# Do nursing necklaces work?



## Momof3Girlz (Aug 18, 2002)

Hello!

I am nursing my little Olivia who will be 1 year on May 24th. Olivia is an avid nurser who is engaging in all sorts of nursing acrobatics as I'm sure a lot of you have experienced







. So I'm wondering if a nursing necklace would be a wise investment. It's not so much the acrobatic nursing that's the problem. Olivia has an annoying little habit of digging her fingernails in the skin of my breast and upper chest area. The really hurts! I try to get her to hold my shirt but, most times she'd rather pinch and scratch poor mama









So have you BTDT mamas had positive experiences with nursing necklaces or are those just gimmicks?

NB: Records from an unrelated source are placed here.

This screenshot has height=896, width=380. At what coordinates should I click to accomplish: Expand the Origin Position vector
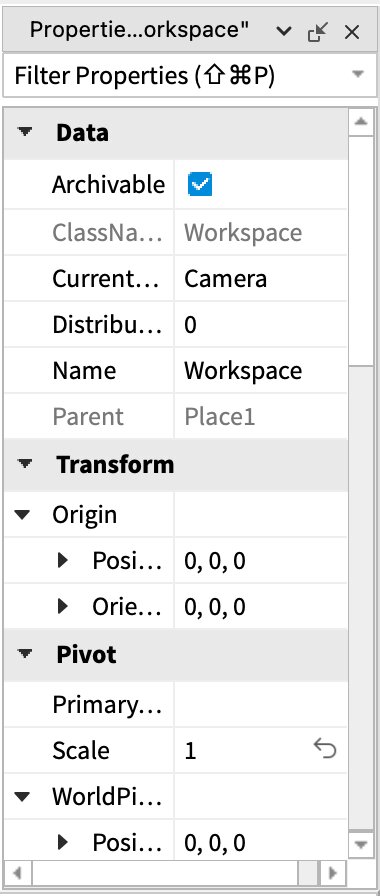point(63,561)

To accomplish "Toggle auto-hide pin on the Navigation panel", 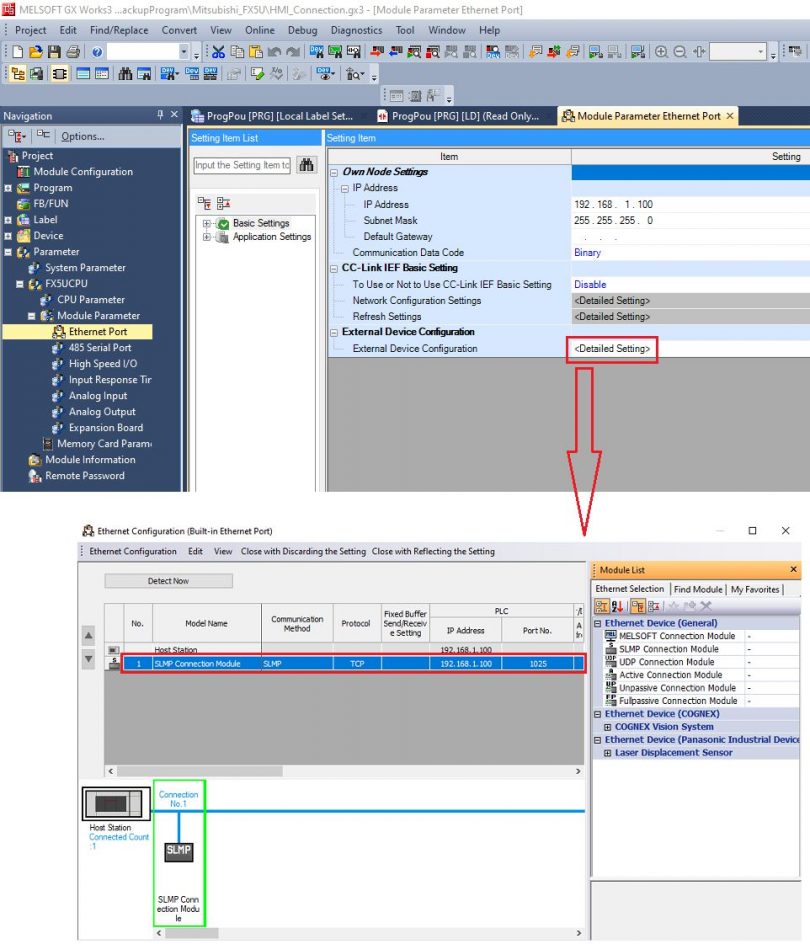I will [161, 115].
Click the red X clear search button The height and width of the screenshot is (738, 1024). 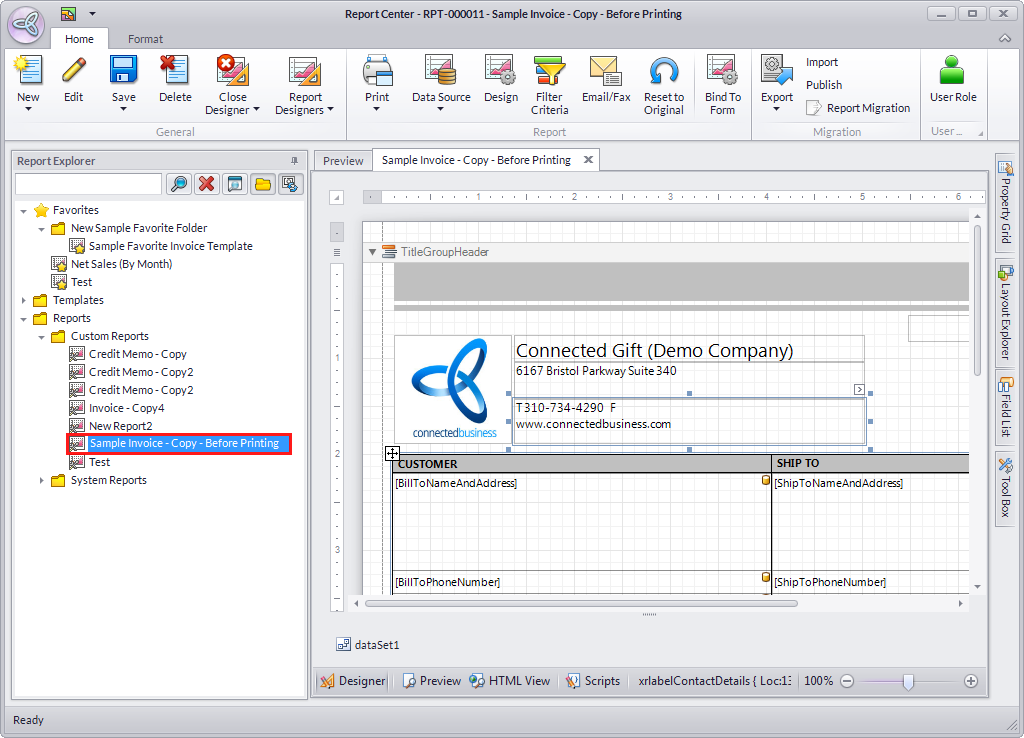(207, 184)
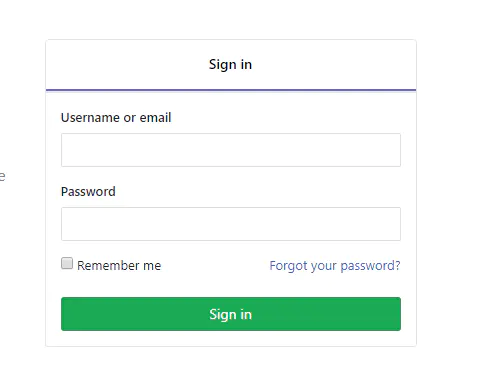Switch to the Sign in tab title
478x377 pixels.
pos(230,65)
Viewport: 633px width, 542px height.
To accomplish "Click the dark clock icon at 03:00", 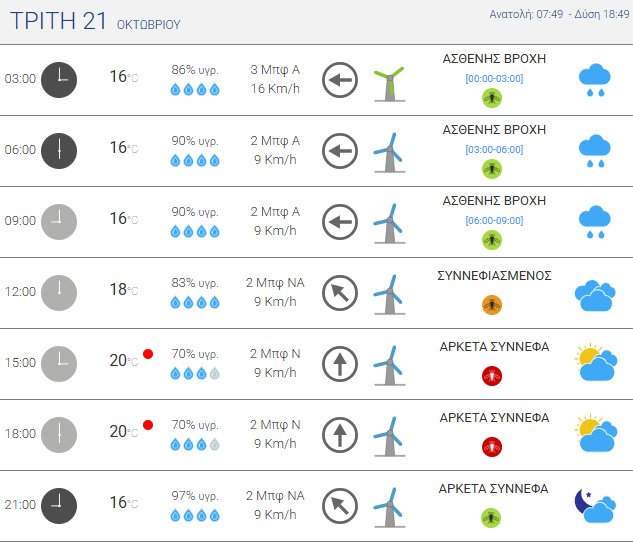I will point(59,79).
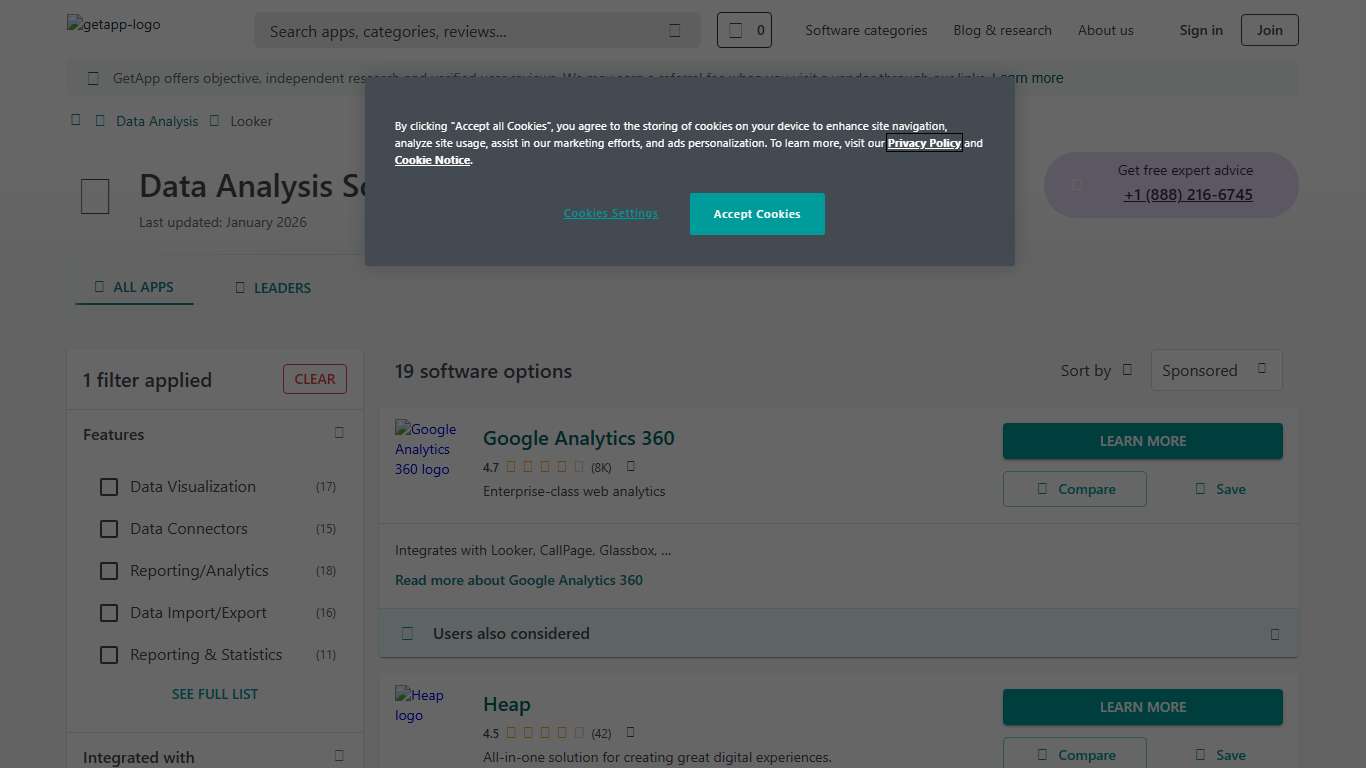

This may be a silly question but, couldn't I by a cheap beaded necklace and use that for the same purpose?

Any advice would be appreciated. Me and my squishy little milk sacks thank you


----------



## Quirky (Jun 18, 2002)

Well, they've helped me but my son is younger (9 months) and I started using one several months ago. I have to be consistent about redirecting his wandering pinchy hands to the necklace though. Also, he has fun yanking it up and down vigorously so it's not always this idyllic picture of him fingering the beads gently. :LOL

I would be careful about what kind of necklace you get. My first one had wooden beads (painted), well, some small beads cracked off and I found them on the floor, and the larger decorative beads he bit and took half the paint off. Not cool. I would not get plastic or small wood beads or anything that might break off and present a choking hazard. Also you want to make sure the construction is heavy-duty, because the necklace will get abused. And it should be long enough to take off and put on over your head without having to use the clasp, because otherwise it's a PITA to try to get it on or off with a fussy or hungry baby waiting for you.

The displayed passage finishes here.